Grassley Takes on Anti-Farmer Stance of Clinton/Gore Administration


ATLANTIC ? Sen. Chuck Grassley said today he can only assume that the lawyers at the Justice Department believe the urban myth that food grows on grocery store shelves, in response to their dismissal of a critical provision to help family farmers reorganize debt during tough economic times.

In a letter delivered yesterday, the Clinton administration's Justice Department stated its opposition to this measure, which is included in Grassley's bill to overhaul the bankruptcy system. The president's lawyers said "it would be undesirable to begin creating exceptions for special interest groups."

Grassley today vowed to fight the administration's "absurd" position on this issue. "Despite historically low commodity prices and a drought forecast, the administration wants to force family farmers facing very difficult economic times to send the cash they needed to stay in operation to the IRS instead," Grassley said.

The provision in dispute is one of several initiatives included in Grassley's plan to make permanent and expand the chapter of the federal bankruptcy code designed especially for farmers.

The first provision, and the one opposed by the Clinton/Gore administration, deals with the treatment of capital gains under Chapter 12. Right now, federal taxes must be paid first when a farmer sells assets. Grassley wants to make the government last on the list of creditors. "A farmer might need to sell machinery or other property to meet his obligations in Chapter 12. But when he's hit with the capital gains tax, it eats up all the flexibility that the sale of assets was meant to give in the first place," Grassley said. "It's almost pointless to sell the property if much of the proceeds are handed over to the federal government."

Grassley has advanced his Chapter 12 proposal along with his comprehensive bankruptcy reform bill, but it was first introduced by him in a bipartisan effort with Senate Minority Leader Tom Daschle.

"It's offensive to have the administration dismiss family farmers in bankruptcy as nothing more than a ?special interest group.' A dose of common sense is in order. We all have a good reason to protect the family farm. Americans pay less of their income for food than consumers anywhere else in the world," Grassley said.

In addition to the part of Grassley's Chapter 12 initiative dealing with tax treatment, his plan would make Chapter 12 a permanent part of the code.
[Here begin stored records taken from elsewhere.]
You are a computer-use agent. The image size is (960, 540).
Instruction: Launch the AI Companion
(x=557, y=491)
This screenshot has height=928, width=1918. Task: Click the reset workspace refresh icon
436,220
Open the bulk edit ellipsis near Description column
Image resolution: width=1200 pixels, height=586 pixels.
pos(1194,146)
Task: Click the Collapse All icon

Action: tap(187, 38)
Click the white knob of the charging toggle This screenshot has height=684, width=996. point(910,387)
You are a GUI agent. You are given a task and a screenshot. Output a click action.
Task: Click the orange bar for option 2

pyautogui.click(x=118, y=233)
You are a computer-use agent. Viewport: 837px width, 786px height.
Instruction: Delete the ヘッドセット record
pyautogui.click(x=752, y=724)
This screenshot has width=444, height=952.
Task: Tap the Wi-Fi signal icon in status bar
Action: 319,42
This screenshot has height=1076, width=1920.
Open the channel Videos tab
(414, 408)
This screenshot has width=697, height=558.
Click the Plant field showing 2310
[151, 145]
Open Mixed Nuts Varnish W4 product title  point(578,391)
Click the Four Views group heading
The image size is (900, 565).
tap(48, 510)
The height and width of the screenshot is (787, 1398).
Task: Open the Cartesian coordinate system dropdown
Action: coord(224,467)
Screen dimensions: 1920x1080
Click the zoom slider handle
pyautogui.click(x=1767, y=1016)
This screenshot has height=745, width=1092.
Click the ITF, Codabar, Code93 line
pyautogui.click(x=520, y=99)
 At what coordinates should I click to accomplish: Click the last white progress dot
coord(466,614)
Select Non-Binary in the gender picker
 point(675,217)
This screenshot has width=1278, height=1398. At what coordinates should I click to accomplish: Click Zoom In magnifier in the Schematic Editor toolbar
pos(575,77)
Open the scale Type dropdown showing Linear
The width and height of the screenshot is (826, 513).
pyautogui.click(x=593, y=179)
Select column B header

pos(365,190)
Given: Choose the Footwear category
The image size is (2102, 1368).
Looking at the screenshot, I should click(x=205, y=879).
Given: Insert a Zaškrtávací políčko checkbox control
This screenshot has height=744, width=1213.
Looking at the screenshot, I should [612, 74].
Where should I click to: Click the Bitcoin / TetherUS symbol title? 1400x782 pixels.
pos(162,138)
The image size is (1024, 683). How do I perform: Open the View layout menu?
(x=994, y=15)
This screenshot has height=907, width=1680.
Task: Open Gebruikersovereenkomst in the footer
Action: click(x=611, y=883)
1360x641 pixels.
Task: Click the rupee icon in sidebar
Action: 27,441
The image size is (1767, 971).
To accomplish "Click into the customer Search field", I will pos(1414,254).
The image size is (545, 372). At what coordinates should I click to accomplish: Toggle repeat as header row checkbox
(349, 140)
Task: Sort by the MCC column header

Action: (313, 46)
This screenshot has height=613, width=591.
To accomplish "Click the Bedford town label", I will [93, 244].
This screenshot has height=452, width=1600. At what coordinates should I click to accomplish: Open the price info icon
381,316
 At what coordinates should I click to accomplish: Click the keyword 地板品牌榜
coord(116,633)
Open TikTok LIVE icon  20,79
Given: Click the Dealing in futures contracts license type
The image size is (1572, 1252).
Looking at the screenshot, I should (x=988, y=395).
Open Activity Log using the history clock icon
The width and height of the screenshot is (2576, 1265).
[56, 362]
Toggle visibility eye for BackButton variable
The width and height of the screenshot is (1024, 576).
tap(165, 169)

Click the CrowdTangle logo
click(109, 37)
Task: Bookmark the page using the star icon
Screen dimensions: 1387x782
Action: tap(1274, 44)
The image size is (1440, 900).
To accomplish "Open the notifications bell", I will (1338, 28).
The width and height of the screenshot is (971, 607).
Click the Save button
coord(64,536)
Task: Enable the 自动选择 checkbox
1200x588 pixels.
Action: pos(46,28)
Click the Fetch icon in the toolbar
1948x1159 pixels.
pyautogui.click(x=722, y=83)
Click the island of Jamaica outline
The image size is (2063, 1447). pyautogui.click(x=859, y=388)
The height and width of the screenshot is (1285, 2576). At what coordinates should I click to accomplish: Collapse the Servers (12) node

Grassley first sponsored the bill to create Chapter 12 during the agricultural depression of the 1980s. Since then, Chapter 12 has been a proven success as a leverage tool for farmers and their lenders. It helps get the borrower and the banker to sit down and work out alternatives for debt repayment.

Grassley's second provision to expand Chapter 12 would update the definition of family farmer. Under current law, farmers can file under Chapter 12 if they receive more than half of their prior year's income from ag sources, have total debts under $1.5 million, and at least 80 percent of their debt is farm-related. Grassley's proposal would extend the protections to farmers who receive more than half their income from the farm in any one of the last three years, who have total debts up to $3 million, and whose debts are at least 50 percent from farming operations.

Unlike Chapter 11 of the bankruptcy code which governs corporate reorganizations, Chapter 12 does not require a financially-distressed farmer to obtain the consent of creditors prior to reorganization. The ability of lenders and other secured creditors to veto a farmer's reorganization plan often led to farm families being forced off their land and out of the business of farming. Unlike Chapter 7 of the bankruptcy code, which is a form of liquidation, a financially-distressed farm doesn't have to surrender the farm to creditors. Chapter 12 prohibits lenders from foreclosing on property if the farmer is able to make rental payments.

The U.S. Senate has approved Grassley's comprehensive bankruptcy reform bill containing the Chapter 12 provisions. The legislation is now being reconciled with the version of bankruptcy reform passed by the House of Representatives.